As we see in Florida and other places around the country, many parents and educators express concern about the amount of time spent on testing in our public schools.
This issue is important and ostensibly widespread, even though the details are specific to local school district policies. We need to examine this issue carefully in order do everything in our power to protect invaluable instructional time, encourage deeper learning and keep an eye on student stress levels.
There are two important things we often overlook when we talk about testing. The first is the critical need for reliable measures that allow us to understand how we are meeting the needs of all students—from English language learners to high achievers to children from low-income families. That insight should inform how we support individual students, classrooms, schools, districts and beyond as we work to realize an equitable educational system.

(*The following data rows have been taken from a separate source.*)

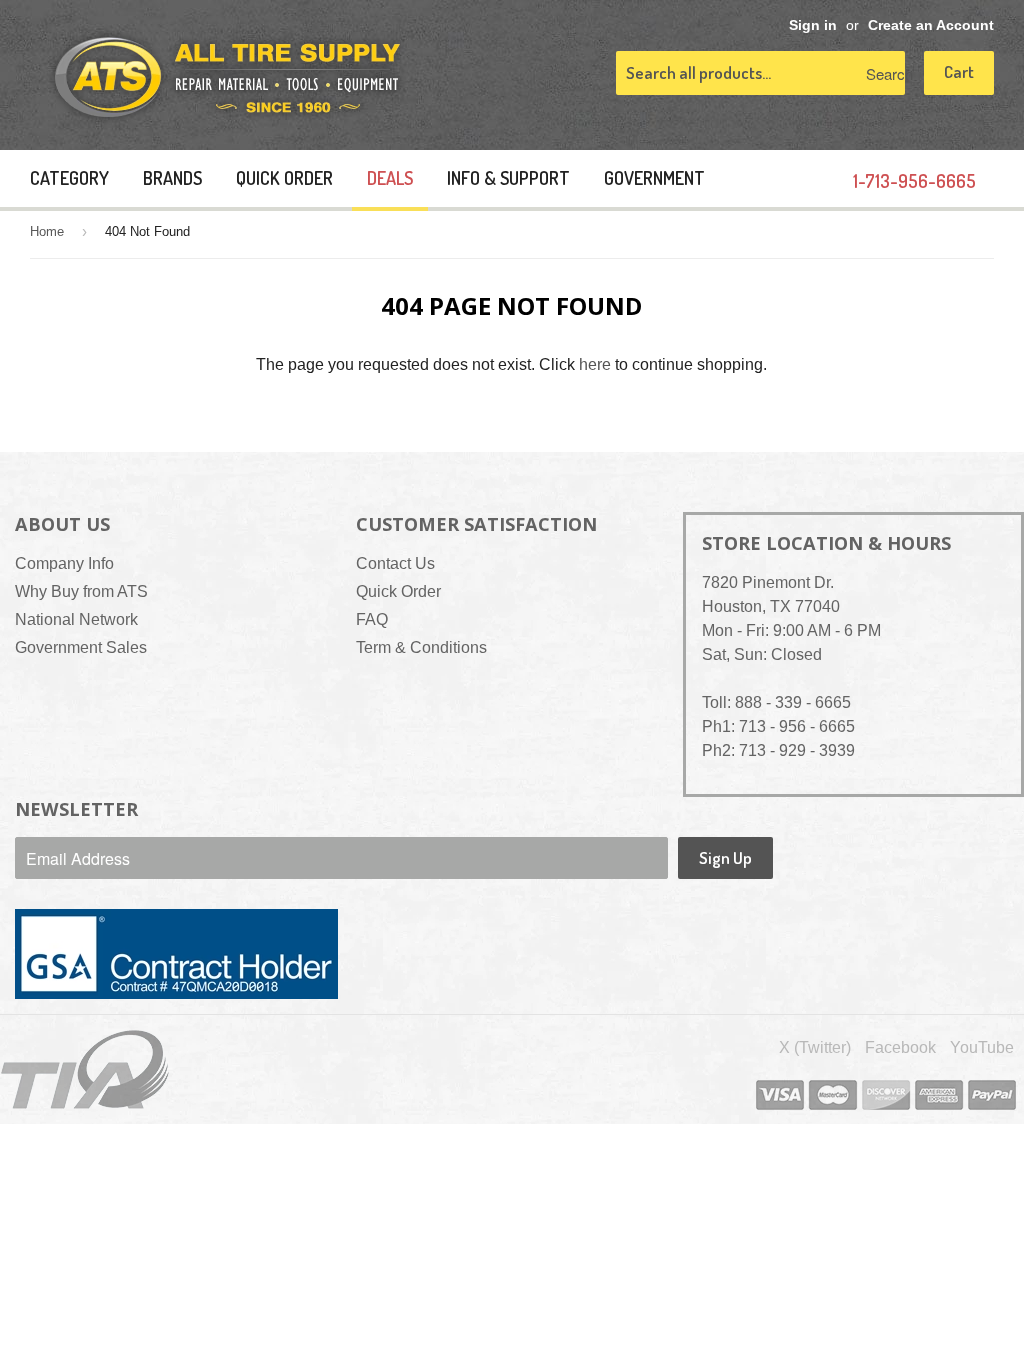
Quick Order (284, 178)
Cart (959, 71)
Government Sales (81, 647)
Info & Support (508, 178)
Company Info (64, 563)
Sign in (813, 25)
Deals (390, 178)
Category (69, 178)
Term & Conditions (421, 647)
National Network (76, 619)
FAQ (372, 619)
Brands (172, 178)
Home (47, 231)
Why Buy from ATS (81, 591)
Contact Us (395, 563)
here (595, 364)
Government (654, 178)
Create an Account (931, 25)
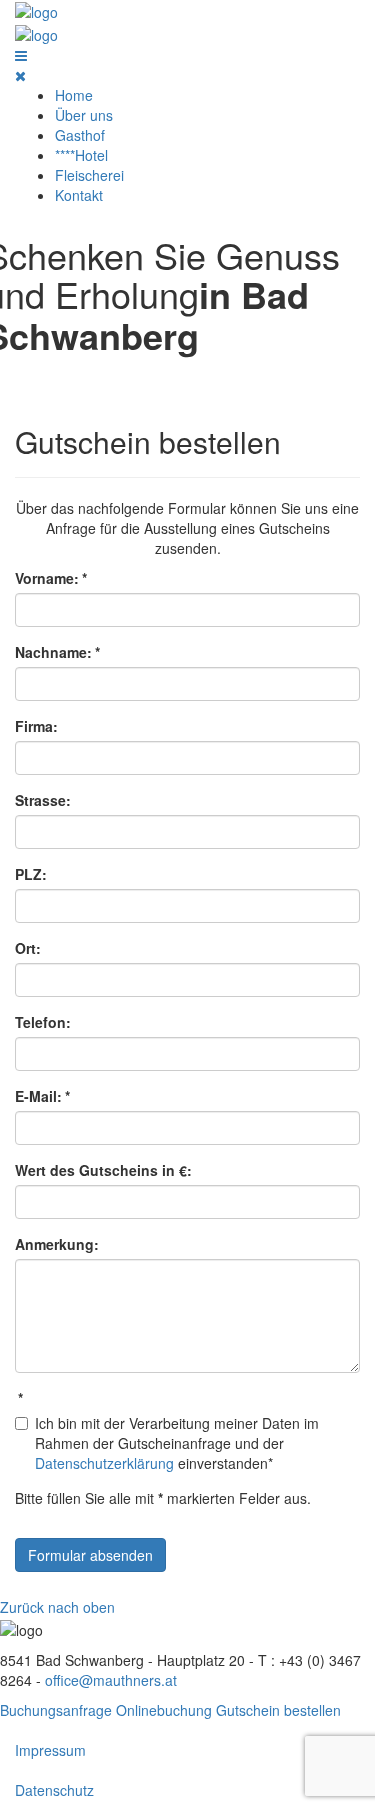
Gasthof (80, 135)
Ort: (28, 948)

Secondly, in the midst of these efforts to examine testing, we must recognize and call attention to the fact that not all tests are created equal. Any teacher can tell you that a classroom quiz or quarterly benchmark test serves a much different purpose than a state-mandated end of year exam. Many tests, when used effectively by teachers with the training to implement them and use the resulting data are an integral part of the learning process.
Too often, we lump all tests into the “testing” bucket – ignoring the fact that assessments are not a monolith. Tests are multidimensional and multipurpose. Tests should work for, and not against, student learning. Conflation about the different types and uses of assessment increases the likelihood that we’ll lose information critical to effective instruction without a more thoughtful examination of the resources at hand.
“Testing in all its permutations, subtle and otherwise, convinces the brain that the knowledge is useful, and important,” writes Benedict Carey, author of “How We Learn: The Surprising Truth About When, Where, and Why It Happens.” Carey is also a science reporter for The New York Times, and in this article, he explores how testing itself can reinforce and build knowledge, suggesting that assessing in multiple ways over the course of the school year can set the stage for deeper learning.
By looking comprehensively at a school district or state’s system of assessments, as conversations like those in Florida have encouraged all of us to do, we can move towards a greater balance between essential accountability measures and a balanced set of resources and tests to help teachers more effectively work to advance every student’s learning.